### [WORK TO BE COMPLETED]
Replace every "pixels" in the listing below with "px", and reproduce all other lines unchanged.

### [ENTRIES SHOWN]
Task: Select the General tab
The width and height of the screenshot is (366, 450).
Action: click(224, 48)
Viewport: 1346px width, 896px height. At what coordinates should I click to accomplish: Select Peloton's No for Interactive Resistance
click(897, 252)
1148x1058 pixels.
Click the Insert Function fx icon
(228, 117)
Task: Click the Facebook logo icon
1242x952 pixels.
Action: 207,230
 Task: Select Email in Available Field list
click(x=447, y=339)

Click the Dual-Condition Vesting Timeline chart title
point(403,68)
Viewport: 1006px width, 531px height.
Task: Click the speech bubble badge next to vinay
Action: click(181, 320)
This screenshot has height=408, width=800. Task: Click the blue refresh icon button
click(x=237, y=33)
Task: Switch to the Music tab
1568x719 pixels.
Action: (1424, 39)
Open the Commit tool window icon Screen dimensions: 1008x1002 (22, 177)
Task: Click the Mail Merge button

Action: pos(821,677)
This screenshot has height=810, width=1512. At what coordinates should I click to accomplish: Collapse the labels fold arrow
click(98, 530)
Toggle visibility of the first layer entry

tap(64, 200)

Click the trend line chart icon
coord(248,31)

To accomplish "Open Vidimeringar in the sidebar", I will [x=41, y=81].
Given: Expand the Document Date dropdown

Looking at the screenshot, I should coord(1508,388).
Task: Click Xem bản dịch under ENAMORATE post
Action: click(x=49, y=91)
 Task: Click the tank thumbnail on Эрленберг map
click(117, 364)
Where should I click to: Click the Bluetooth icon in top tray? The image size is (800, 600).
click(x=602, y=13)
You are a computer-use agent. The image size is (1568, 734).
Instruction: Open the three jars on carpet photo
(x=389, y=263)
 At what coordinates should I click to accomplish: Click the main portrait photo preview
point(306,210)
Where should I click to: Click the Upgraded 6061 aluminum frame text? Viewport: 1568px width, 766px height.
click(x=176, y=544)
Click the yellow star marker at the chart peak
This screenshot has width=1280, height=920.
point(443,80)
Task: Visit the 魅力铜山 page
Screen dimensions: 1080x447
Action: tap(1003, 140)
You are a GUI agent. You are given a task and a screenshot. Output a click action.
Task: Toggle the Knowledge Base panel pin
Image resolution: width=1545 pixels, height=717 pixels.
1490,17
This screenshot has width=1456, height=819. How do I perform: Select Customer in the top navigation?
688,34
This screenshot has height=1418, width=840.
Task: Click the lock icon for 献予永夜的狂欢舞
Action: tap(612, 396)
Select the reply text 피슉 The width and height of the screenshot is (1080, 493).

### [WORKED SOLUTION]
Task: Select the General tab
The width and height of the screenshot is (366, 450).
Action: click(224, 48)
Viewport: 1346px width, 896px height. At what coordinates should I click to accomplish: Select Peloton's No for Interactive Resistance
click(897, 252)
1148x1058 px.
Click the Insert Function fx icon
(228, 117)
Task: Click the Facebook logo icon
1242x952 px.
Action: 207,230
 Task: Select Email in Available Field list
click(x=447, y=339)

Click the Dual-Condition Vesting Timeline chart title
point(403,68)
Viewport: 1006px width, 531px height.
Task: Click the speech bubble badge next to vinay
Action: click(181, 320)
This screenshot has height=408, width=800. Task: Click the blue refresh icon button
click(x=237, y=33)
Task: Switch to the Music tab
1568x719 px.
Action: (1424, 39)
Open the Commit tool window icon Screen dimensions: 1008x1002 (22, 177)
Task: Click the Mail Merge button

Action: pos(821,677)
This screenshot has height=810, width=1512. At what coordinates should I click to accomplish: Collapse the labels fold arrow
click(98, 530)
Toggle visibility of the first layer entry

tap(64, 200)

Click the trend line chart icon
coord(248,31)

To accomplish "Open Vidimeringar in the sidebar", I will [x=41, y=81].
Given: Expand the Document Date dropdown

Looking at the screenshot, I should coord(1508,388).
Task: Click Xem bản dịch under ENAMORATE post
Action: click(x=49, y=91)
 Task: Click the tank thumbnail on Эрленберг map
click(117, 364)
Where should I click to: Click the Bluetooth icon in top tray? The image size is (800, 600).
click(x=602, y=13)
You are a computer-use agent. The image size is (1568, 734).
Instruction: Open the three jars on carpet photo
(x=389, y=263)
 At what coordinates should I click to accomplish: Click the main portrait photo preview
point(306,210)
Where should I click to: Click the Upgraded 6061 aluminum frame text? Viewport: 1568px width, 766px height.
click(x=176, y=544)
Click the yellow star marker at the chart peak
This screenshot has width=1280, height=920.
point(443,80)
Task: Visit the 魅力铜山 page
Screen dimensions: 1080x447
Action: tap(1003, 140)
You are a GUI agent. You are given a task and a screenshot. Output a click action.
Task: Toggle the Knowledge Base panel pin
Image resolution: width=1545 px, height=717 px.
1490,17
This screenshot has width=1456, height=819. How do I perform: Select Customer in the top navigation?
688,34
This screenshot has height=1418, width=840.
Task: Click the lock icon for 献予永夜的狂欢舞
Action: tap(612, 396)
Select the reply text 피슉 The width and height of the screenshot is (1080, 493).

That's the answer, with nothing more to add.